▸ **Provided entries**
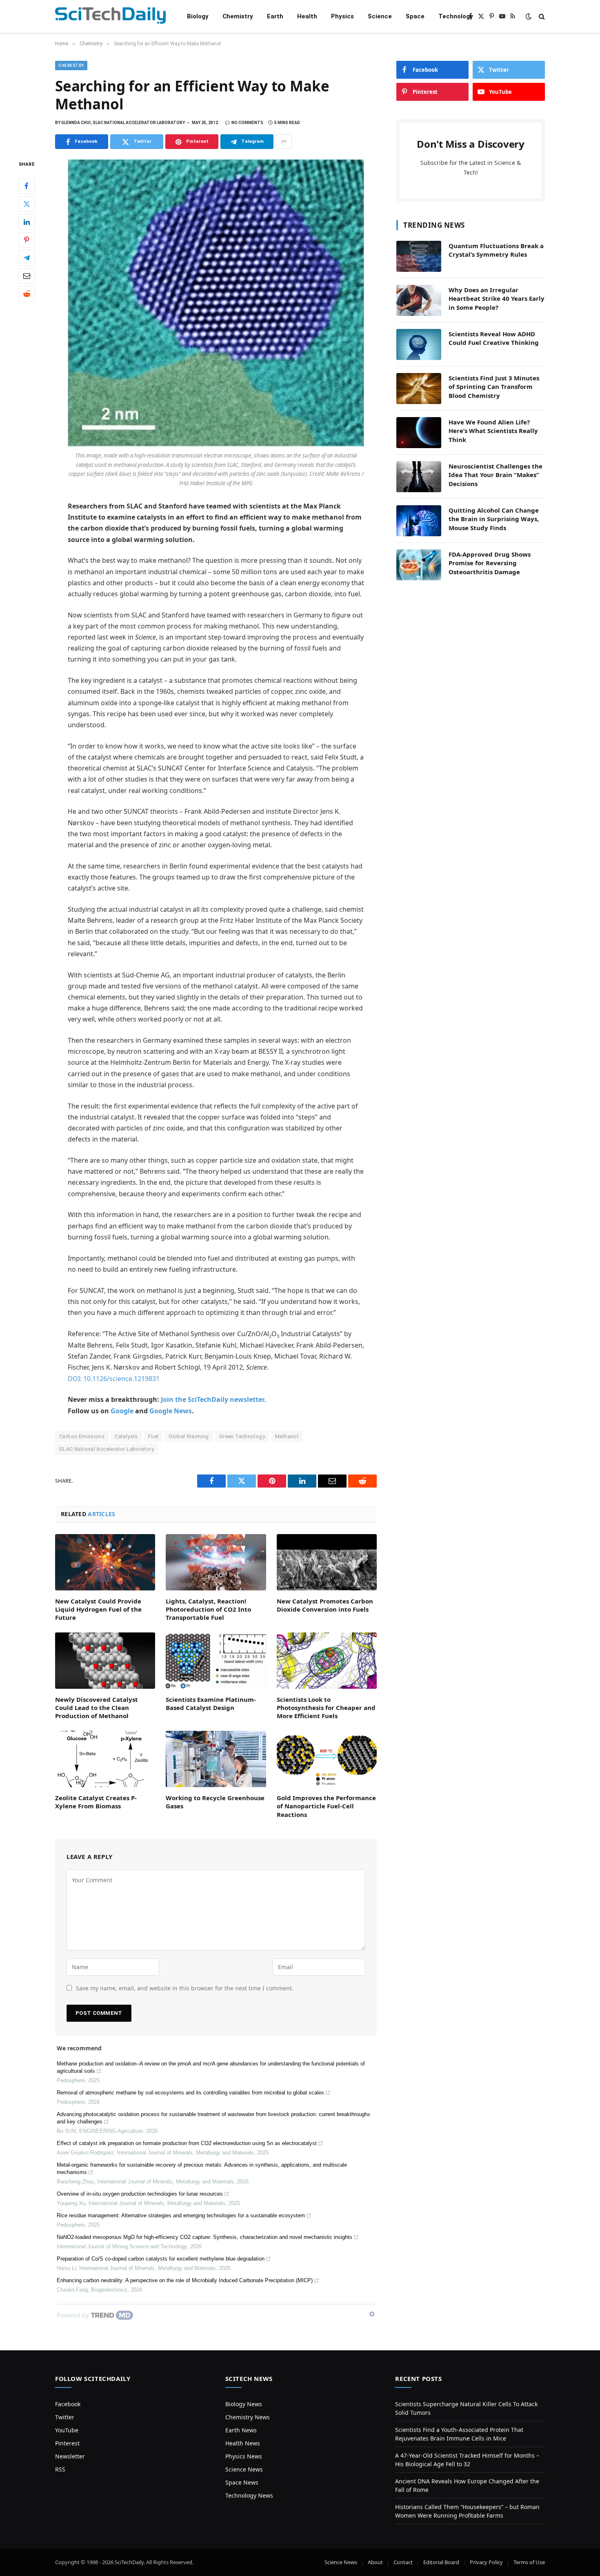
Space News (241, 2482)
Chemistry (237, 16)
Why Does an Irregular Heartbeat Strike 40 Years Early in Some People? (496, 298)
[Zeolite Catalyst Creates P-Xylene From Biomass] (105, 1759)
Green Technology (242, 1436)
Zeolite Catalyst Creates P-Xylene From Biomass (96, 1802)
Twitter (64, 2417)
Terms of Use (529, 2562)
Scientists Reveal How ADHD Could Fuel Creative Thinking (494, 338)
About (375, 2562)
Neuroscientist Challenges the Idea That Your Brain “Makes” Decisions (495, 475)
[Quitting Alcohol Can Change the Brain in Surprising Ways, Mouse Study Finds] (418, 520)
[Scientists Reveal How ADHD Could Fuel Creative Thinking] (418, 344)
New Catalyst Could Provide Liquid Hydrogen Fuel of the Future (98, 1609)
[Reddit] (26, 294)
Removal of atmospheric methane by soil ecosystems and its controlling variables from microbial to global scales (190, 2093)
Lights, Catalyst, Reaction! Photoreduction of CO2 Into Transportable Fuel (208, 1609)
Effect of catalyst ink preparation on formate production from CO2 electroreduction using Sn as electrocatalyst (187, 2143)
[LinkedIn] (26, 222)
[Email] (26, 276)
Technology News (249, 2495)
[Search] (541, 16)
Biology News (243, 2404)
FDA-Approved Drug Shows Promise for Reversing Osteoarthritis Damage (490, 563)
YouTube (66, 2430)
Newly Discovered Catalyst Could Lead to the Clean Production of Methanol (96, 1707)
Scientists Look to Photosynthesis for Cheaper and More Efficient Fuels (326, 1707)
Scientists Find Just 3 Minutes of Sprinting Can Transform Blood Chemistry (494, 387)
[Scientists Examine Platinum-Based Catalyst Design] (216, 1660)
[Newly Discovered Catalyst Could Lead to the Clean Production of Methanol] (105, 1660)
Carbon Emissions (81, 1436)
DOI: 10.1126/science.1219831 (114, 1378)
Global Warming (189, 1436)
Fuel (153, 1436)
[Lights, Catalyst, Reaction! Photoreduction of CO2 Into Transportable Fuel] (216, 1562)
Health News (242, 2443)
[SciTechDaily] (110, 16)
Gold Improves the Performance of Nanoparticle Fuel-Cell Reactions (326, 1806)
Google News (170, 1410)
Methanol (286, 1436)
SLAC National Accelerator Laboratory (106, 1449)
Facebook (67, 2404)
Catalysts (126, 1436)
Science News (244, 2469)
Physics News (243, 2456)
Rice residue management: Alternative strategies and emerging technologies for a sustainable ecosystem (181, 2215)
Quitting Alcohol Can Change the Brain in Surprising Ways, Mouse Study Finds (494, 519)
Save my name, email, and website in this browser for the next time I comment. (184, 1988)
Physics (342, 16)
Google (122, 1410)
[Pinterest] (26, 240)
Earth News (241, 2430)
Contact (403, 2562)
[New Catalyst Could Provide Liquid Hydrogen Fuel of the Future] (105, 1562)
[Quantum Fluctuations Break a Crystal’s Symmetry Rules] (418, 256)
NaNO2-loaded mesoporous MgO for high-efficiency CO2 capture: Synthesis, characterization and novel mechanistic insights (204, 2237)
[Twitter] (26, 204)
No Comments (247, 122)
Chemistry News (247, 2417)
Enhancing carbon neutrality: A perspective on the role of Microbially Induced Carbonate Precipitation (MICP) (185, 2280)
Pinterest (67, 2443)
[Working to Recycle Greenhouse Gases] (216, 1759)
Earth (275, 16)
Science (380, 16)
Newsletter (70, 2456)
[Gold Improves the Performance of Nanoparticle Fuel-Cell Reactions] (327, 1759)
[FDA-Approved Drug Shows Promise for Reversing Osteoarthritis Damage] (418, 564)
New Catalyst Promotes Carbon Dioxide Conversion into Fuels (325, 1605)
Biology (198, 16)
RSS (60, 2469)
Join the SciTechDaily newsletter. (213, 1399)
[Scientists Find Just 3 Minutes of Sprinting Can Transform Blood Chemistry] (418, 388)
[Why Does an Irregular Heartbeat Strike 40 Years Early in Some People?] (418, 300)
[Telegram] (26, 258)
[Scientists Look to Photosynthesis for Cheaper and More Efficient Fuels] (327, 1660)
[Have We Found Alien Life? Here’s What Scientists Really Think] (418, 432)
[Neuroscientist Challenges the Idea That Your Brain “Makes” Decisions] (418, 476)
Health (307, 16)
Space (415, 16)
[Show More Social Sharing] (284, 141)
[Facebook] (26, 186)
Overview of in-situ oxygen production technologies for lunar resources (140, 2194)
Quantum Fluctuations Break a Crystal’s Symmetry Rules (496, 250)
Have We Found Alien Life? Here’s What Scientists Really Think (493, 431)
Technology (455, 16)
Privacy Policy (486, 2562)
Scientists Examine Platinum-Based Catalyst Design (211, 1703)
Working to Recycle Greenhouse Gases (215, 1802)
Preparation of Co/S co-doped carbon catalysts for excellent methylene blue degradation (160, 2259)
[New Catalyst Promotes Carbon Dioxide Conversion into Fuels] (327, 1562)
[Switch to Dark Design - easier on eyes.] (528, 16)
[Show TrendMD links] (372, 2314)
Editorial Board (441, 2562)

--

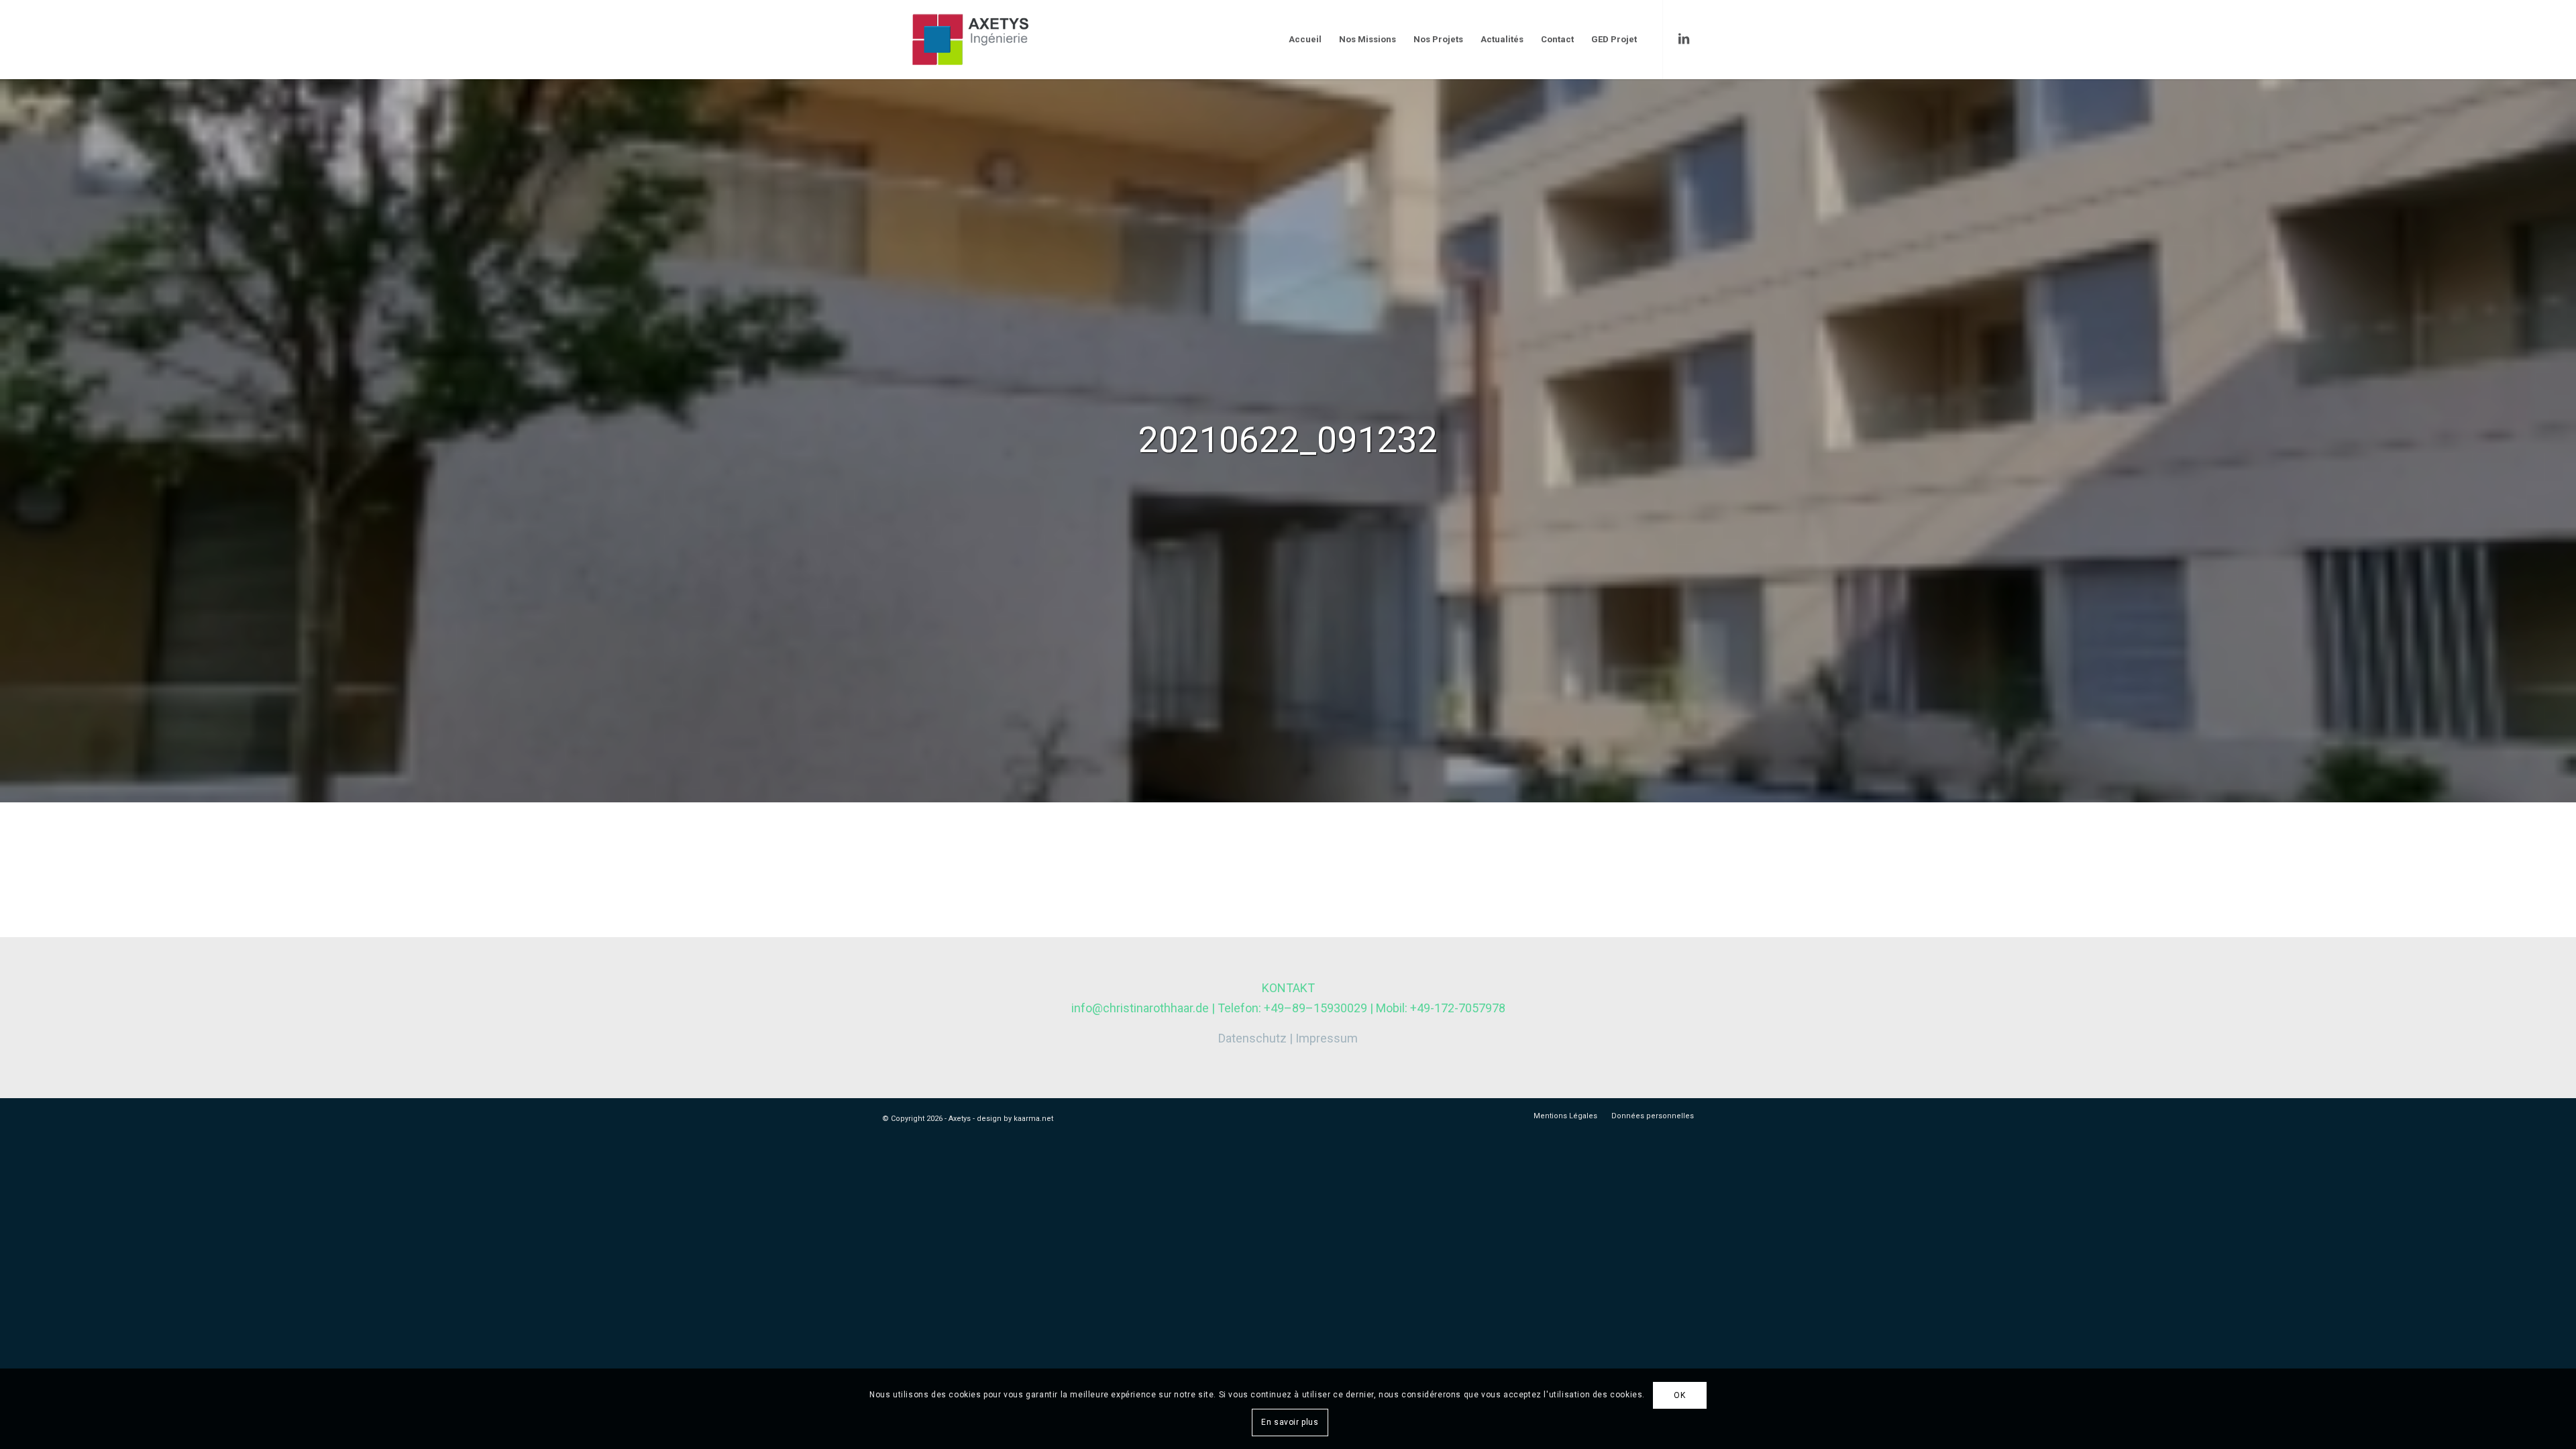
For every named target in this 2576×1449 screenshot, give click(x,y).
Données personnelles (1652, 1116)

* * *

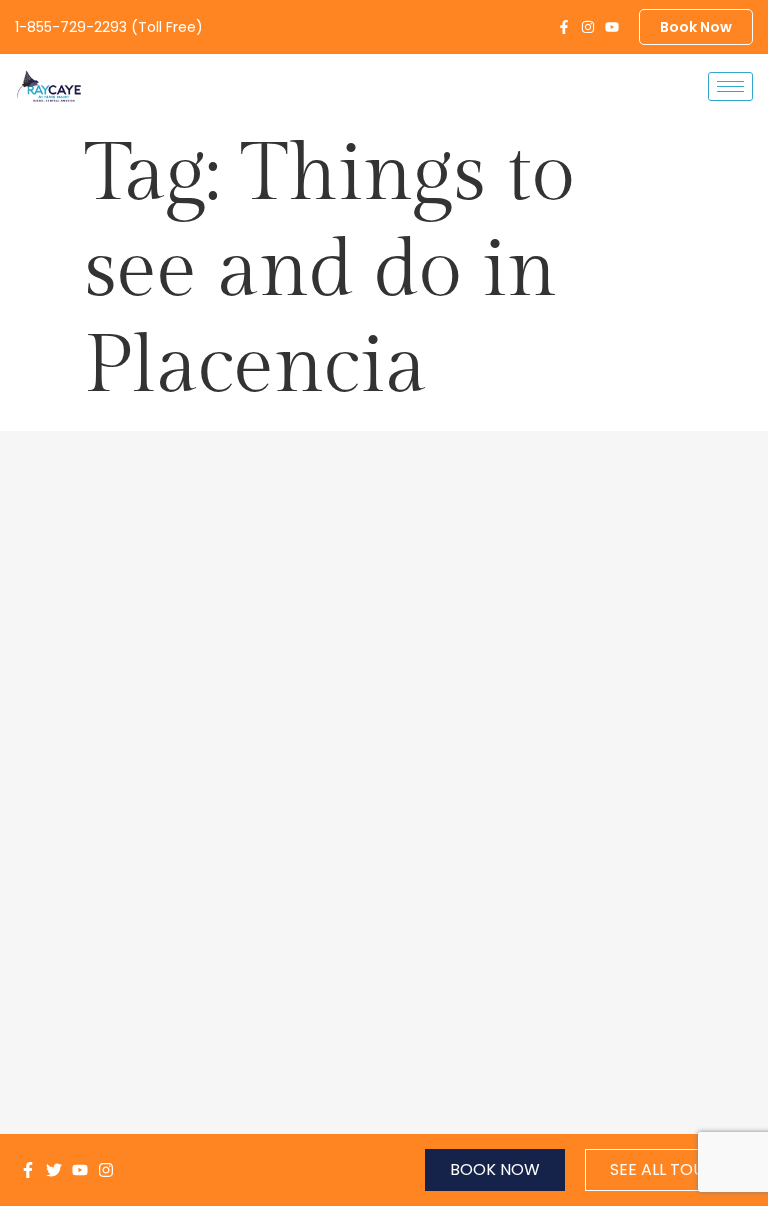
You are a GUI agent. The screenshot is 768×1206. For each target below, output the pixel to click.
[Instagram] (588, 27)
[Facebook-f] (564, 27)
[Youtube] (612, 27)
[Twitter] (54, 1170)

▸ **What this task involves**
Report the tally of lines in the material holding "Platinum", and add nothing to it.

▸ **Reply to the exercise**
2